#### What is required:
Return every row below verbatim, line for line, leaving out the pictures.

----------------

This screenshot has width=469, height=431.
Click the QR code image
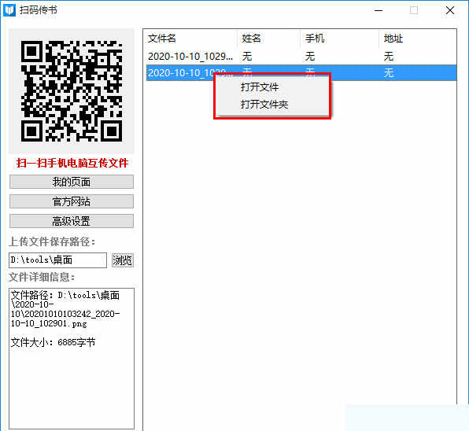[72, 91]
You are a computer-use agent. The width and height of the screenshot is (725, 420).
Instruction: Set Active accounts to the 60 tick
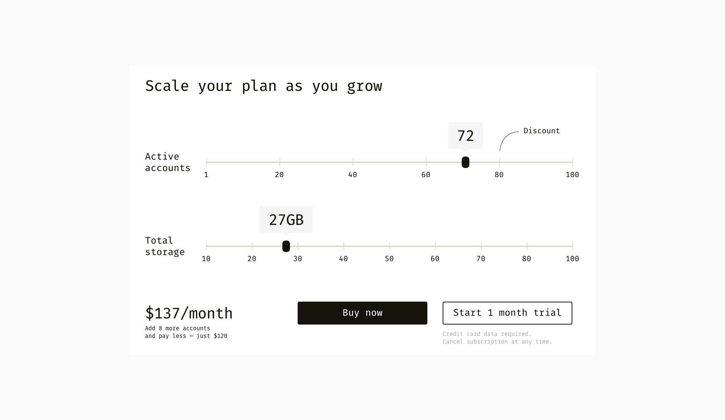(426, 162)
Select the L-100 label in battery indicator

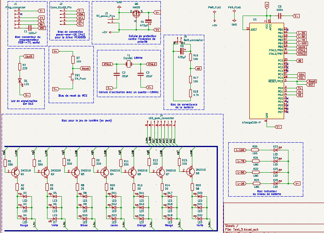pyautogui.click(x=240, y=150)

----------------

#### Answer in full:
This screenshot has width=469, height=431.
Click the QR code image
[72, 91]
You are a computer-use agent. The width and height of the screenshot is (725, 420).
Instruction: Set Active accounts to the 60 tick
(426, 162)
Select the L-100 label in battery indicator

pyautogui.click(x=240, y=150)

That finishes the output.